Разговор шел жарче, молодой камер-юнкер Столыпин сообщал мнения, рождавшие новые споры, — и в особенности настаивал, что иностранцам нет дела до поэзии Пушкина, что дипломаты свободны от влияния законов, что Дантес и Геккерн, будучи знатные иностранцы, не подлежат ни законам, ни суду русскому.
Разговор принял было юридическое направление, но Лермонтов прервал его словами, которые после почти вполне поместил в стихах: „если над ними нет закона и суда земного, если они палачи гения, так есть Божий суд“.
Разговор прекратился, а вечером, возвратясь из гостей, я нашел у Лермонтова и известное прибавление, в котором явно выражался весь спор.
Раз пришло было нам на мысль, что стихи темны, что за них можно пострадать, ибо их можно перетолковать по желанию, но, сообразив, что фамилия Лермонтова под ними подписывается вполне, что высшая цензура давно бы остановила их, если бы считала это нужным и что Государь Император осыпал семейство Пушкина милостями, след. дорожил им, — положили, что, стало быть, можно бранить врагов Пушкина — оставили было идти дело так, как оно шло <…>.
<…> Политических мыслей, а тем более противных порядку, установленному вековыми законами, у нас не было и быть не могло.
<…> Оба мы русские душою и еще более верноподданные: вот еще доказательство, что Лермонтов не равнодушен к славе и чести своего Государя…»

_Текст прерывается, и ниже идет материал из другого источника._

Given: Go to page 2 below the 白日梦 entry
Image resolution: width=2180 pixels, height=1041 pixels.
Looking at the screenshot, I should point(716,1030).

Итак, «дамы» у Лермонтова, отстаивающие право Дантеса на любовь, превратились у Раевского в камер-юнкера Столыпина, защищающего право знатных иностранцев не считаться с законами русскими.
Лермонтов говорит о некоторых людях, «единственно по родственным связям или вследствие искательства принадлежащих к высшему кругу и пользующихся заслугами своих достойных родственников». (Но как же при этом прославленных «известной подлостью»?!)

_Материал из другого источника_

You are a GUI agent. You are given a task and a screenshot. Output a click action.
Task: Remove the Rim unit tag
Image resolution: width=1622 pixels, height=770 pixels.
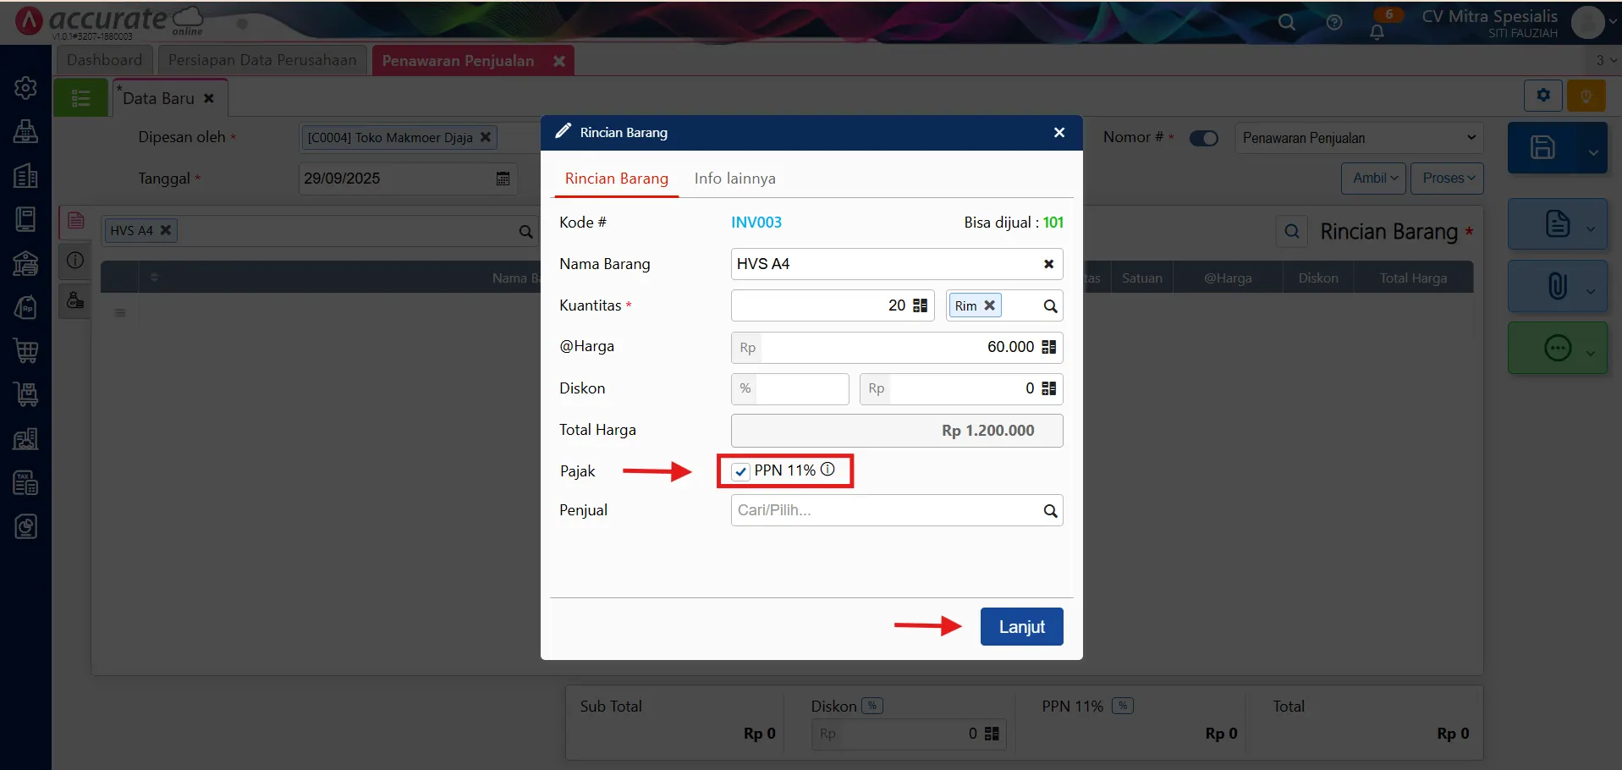click(989, 305)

Еще более показательны черновики «объяснения» Раевского, приложенные к «делу»:
«Он [и его парт] доказывали между прочим. И половина гостей доказывали между прочим, что [всякий] даже иностранец [должен] даже иностранцы должны щадить людей, замечательных в государстве».
«Молодой камер-юнкер Столыпин [и еще кто не помню] [передавал] <…>»
«Разговор принял было [пол] юридическое направление <…>».
Черновики Раевского саморазоблачительны. Какая «половина» гостей? Кто был у Лермонтова кроме Столыпина? Какое «пол[итическое] <…> направление» принимал спор Лермонтова и его противников? Что значит «партия Лермонтова»? Не кружок ли это таких же, как он и Раевский, «опасных вольнодумцев»? И что значит: «Кто — не помню»?!
Оговорок достаточно для расширения «дела», для дополнительного допроса Столыпина, но… следствие быстро заканчивается.
Раевский высылается в Олонецкую губернию, Лермонтов — на Кавказ, что не считается слишком суровым наказанием.
Запомним осторожность арестованных, их вынужденное, понятное раскаяние, в данной ситуации, конечно же, уловку.
Почему III Отделение будто бы не заметило несоответствия показаний арестованных содержанию «Смерти поэта»?
Литературовед В. Архипов находит самое легкое объяснение, — он называет Бенкендорфа человеком «недалеким». Но, во-первых, общеизвестно, что Бенкендорф был опытнейшим и хитрейшим полицейским, и у него достало бы ума обнаружить неискренность в показаниях, свести объяснение к незначительным частностям, к безобидному разговору с «дамами» о любви. Да и не один Бенкендорф был в III Отделении, — не случайно Лермонтов рисует на полях списка «Смерти поэта» волчий профиль Дубельта.